** ABOUT THIS EXERCISE **
Using the article below on U.S. property/casualty underwriting losses, say whether each statement agrees with it, answering yes or no and quoting the words that decide it. (a) The industry's total underwriting loss was smaller in 2023 than in 2022. (b) More than one hurricane made landfall in 2023. (c) AM Best gives the home and auto lines a positive outlook.

** SOURCE TEXT **
For the second year in a row, the U.S. property/casualty industry booked an underwriting loss of more than $20 billion primarily due to the lackluster performance of personal auto and home insurance lines.
The total U.S. P/C underwriting loss in 2023 was about $21.6 billion compared to an underwriting loss of $25.8 billion the year prior.
According to a financial review of the industry by AM Best, homeowners/farmowners and private passenger auto insurance segments took an underwriting loss of $32.8 billion in 2023, which was actually an improvement from the $40 billion underwriting loss the pair of lines had in 2022.
Home and auto also logged an underwriting loss in 2021 (about $9.1 billion). Since 2021, home and auto have recorded combined ratios of 102.1, 109.9, and 106.7, respectively, as losses outpaced 11.7% growth in premiums earned in 2023.
More weather-related events and higher repair costs have hurt each line, plus auto has dealt with higher medical costs and fatality rates. The duo has earned a negative outlook from the industry rating agency.
David Blades, associate director of industry research and analytics at AM Best, said most of the catastrophe losses paid out by home and auto insurers in 2023 were from secondary perils. Only one hurricane, Idalia, made landfall in 2023. The Atlantic hurricane season in 2024 has already seen the earliest ever Category 5 storm, and is expected to be extremely active.

** SUPPLIED DATA **
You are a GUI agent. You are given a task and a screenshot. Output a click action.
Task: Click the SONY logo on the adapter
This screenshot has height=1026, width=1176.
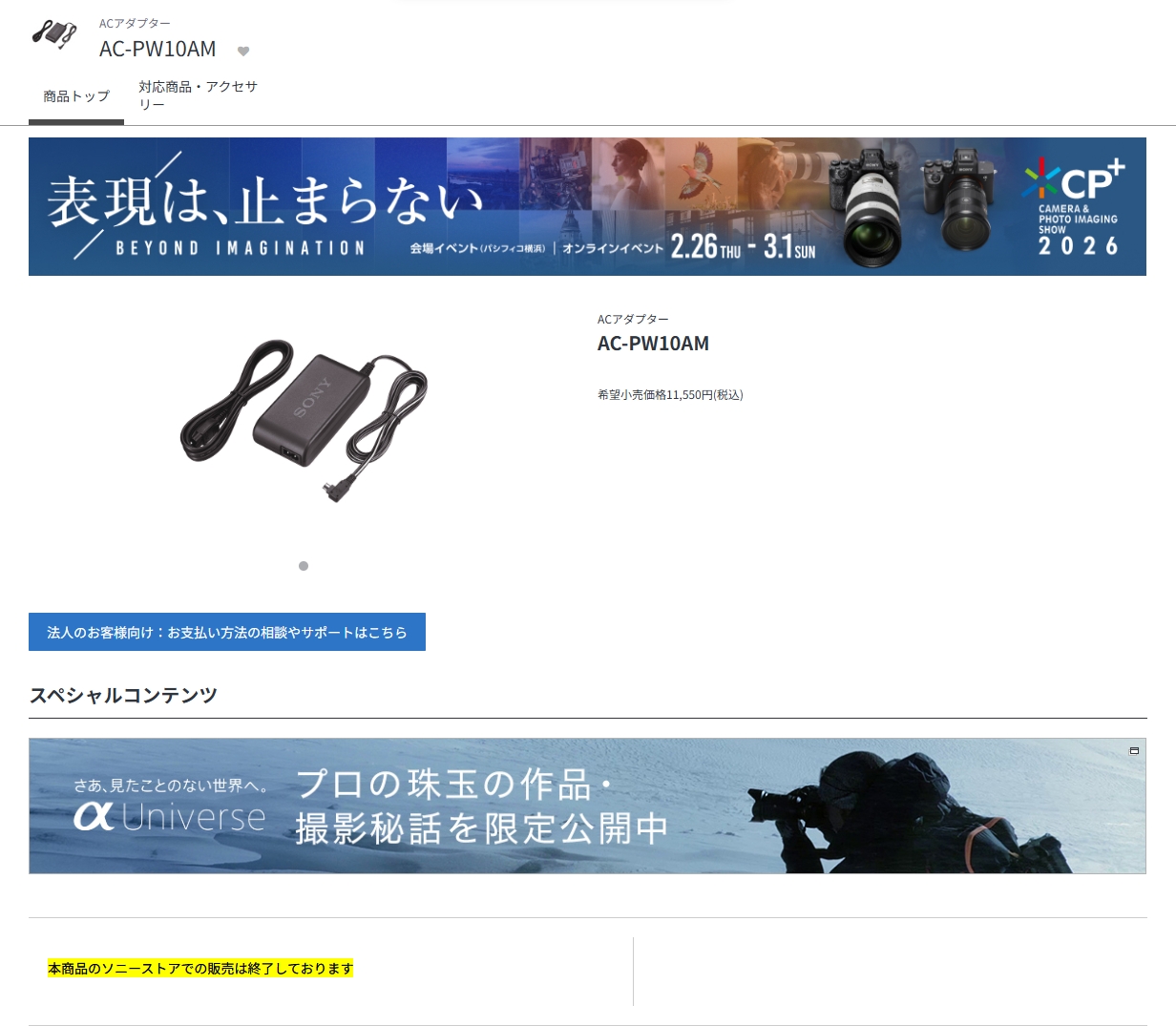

** EXERCISE RESULT **
(a) Yes: "The total U.S. P/C underwriting loss in 2023 was about $21.6 billion compared to an underwriting loss of $25.8 billion the year prior."
(b) No: "Only one hurricane, Idalia, made landfall in 2023."
(c) No: "The duo has earned a negative outlook from the industry rating agency."